Домашние маршрутизаторы производства компании TP-Link содержат опасную уязвимость, которая предоставляет возможность атакующему, находящемуся в той же сети, выполнить произвольные команды с правами суперпользователя. По словам разработчика Google Мэттью Гэррэтта (Matthew Garrett), проблема затрагивает устройства модели TP-Link SR20, но не исключено, что уязвимыми могут быть и другие продукты TP-Link.
Уязвимость связана с использованием процесса «tddp» (TP-Link Device Debug Protocol), работающего с правами суперпользователя, пояснил Гэррэтт. TDDP позволяет выполнять два типа команд: для команд 1 типа авторизация не требуется, для команд 2 типа нужен пароль администратора.

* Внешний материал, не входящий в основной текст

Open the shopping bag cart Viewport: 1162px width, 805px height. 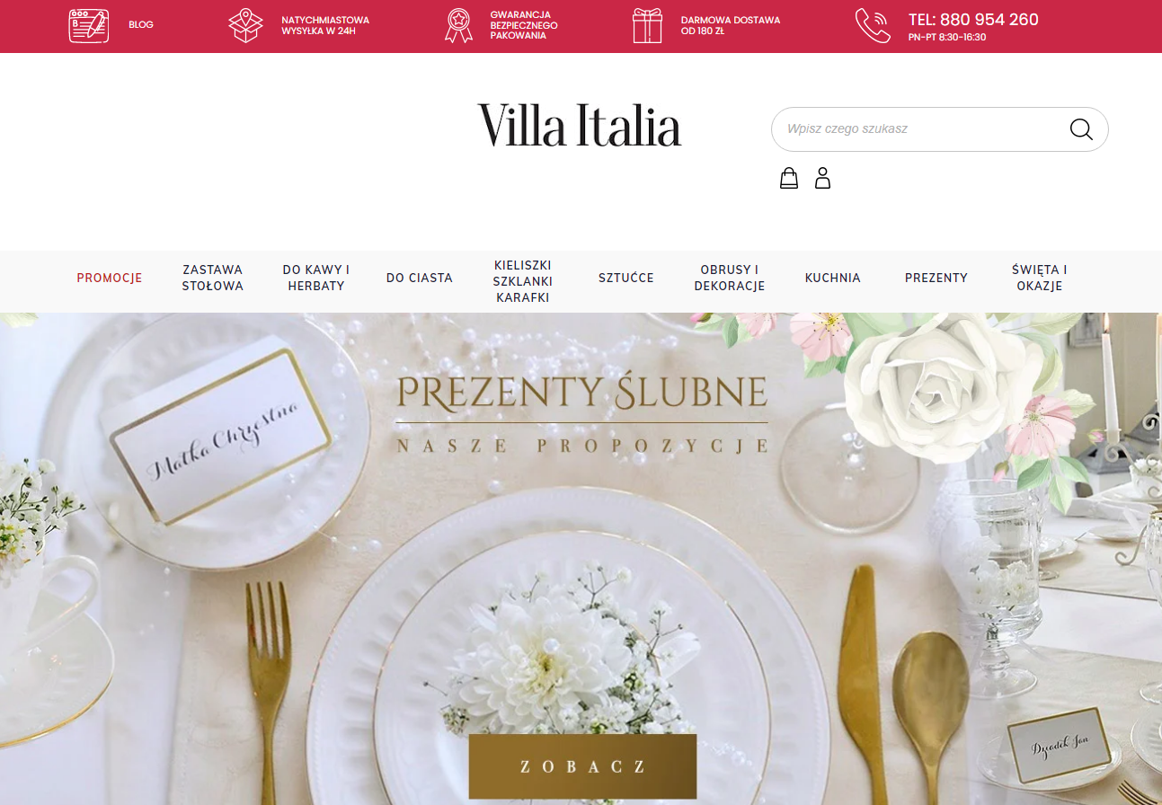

Уязвимые маршрутизаторы раскрывают ряд команд 1 типа, в том числе «command 0x1f, request 0x01» (по всей видимости служит для проверки конфигурации), позволяя атакующему отправлять команды, содержащие имя файла, двоеточие и аргумент для инициирования процесса эксплуатации. Получив команду, устройство отправляет ответ по протоколу TFTP (Trivial File Transfer Protocol), запрашивает имя файла, импортирует его в интерпретатор Lua, работающий с правами суперпользователя, и отправляет аргумент функции config_test() в импортированном файле. Далее с помощью os.execute() атакующий может выполнить любую команду с правами суперпользователя и полностью перехватить контроль над маршрутизатором.
Гэррэтт проинформировал производителя об уязвимости, однако компания не отреагировала на его сообщения. В результате спустя 90 дней эксперт обнародовал информацию о проблеме, а также PoC-код для демонстрации процесса ее эксплуатации. Отметим, что в последний раз обновление прошивки для SR20 компания TP-Link выпустила еще в июне 2018 года.